*** Opening DATA RECORDS ***
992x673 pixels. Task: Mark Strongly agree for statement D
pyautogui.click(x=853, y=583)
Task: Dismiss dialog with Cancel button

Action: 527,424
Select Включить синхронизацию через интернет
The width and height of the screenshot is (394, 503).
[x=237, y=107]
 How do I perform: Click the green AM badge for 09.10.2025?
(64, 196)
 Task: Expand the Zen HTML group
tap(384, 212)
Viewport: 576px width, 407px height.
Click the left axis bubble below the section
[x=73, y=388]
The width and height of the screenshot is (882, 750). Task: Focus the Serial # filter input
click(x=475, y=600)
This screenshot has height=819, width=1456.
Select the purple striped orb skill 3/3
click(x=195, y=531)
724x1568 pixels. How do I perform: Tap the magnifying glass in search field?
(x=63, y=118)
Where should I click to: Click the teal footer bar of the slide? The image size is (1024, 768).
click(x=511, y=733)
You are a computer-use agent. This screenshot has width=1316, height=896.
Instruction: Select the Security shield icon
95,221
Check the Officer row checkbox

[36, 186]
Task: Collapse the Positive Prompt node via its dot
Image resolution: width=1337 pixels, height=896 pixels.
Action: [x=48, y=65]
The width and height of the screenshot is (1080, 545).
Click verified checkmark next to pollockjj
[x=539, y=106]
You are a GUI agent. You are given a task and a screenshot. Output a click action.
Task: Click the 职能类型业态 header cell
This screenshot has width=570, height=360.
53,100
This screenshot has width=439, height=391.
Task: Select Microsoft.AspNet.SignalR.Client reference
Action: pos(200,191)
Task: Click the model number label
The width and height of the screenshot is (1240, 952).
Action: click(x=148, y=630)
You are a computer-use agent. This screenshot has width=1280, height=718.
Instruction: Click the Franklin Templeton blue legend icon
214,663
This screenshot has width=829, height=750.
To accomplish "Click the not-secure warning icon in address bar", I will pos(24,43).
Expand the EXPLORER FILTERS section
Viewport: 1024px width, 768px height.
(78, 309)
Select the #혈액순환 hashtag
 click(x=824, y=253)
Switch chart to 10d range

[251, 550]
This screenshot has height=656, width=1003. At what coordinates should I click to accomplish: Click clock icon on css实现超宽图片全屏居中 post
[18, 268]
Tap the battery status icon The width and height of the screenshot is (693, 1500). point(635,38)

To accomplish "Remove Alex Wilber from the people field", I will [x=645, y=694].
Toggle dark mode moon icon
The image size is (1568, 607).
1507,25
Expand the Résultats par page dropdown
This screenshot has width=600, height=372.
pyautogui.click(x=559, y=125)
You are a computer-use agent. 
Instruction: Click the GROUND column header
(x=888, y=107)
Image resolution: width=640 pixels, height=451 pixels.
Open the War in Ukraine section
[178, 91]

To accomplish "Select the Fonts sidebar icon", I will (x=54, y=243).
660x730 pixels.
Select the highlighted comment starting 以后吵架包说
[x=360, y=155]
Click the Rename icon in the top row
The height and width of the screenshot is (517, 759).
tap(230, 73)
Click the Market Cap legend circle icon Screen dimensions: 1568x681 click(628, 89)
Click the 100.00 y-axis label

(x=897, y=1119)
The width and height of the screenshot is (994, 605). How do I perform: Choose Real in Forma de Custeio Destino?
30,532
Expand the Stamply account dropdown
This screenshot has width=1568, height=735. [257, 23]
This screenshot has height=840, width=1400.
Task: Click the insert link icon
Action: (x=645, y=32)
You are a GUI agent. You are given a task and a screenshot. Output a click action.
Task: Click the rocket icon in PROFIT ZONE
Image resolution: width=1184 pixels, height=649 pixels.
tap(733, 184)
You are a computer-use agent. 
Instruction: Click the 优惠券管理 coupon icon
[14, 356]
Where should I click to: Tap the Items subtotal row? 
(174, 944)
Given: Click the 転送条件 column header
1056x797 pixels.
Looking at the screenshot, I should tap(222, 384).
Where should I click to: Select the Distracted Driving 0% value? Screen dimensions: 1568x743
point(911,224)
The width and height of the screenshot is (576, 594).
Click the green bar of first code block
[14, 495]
*** Closing DATA RECORDS ***
GOAL OF THE EXERCISE: Starting with the line that contains "Image resolution: width=1184", return every line through the last one of the records, exactly as written.

SOLUTION TO THE PROBLEM:
Image resolution: width=1184 pixels, height=649 pixels.
tap(733, 184)
You are a computer-use agent. 
Instruction: Click the 优惠券管理 coupon icon
[14, 356]
Where should I click to: Tap the Items subtotal row? 
(174, 944)
Given: Click the 転送条件 column header
1056x797 pixels.
Looking at the screenshot, I should tap(222, 384).
Where should I click to: Select the Distracted Driving 0% value? Screen dimensions: 1568x743
point(911,224)
The width and height of the screenshot is (576, 594).
Click the green bar of first code block
[14, 495]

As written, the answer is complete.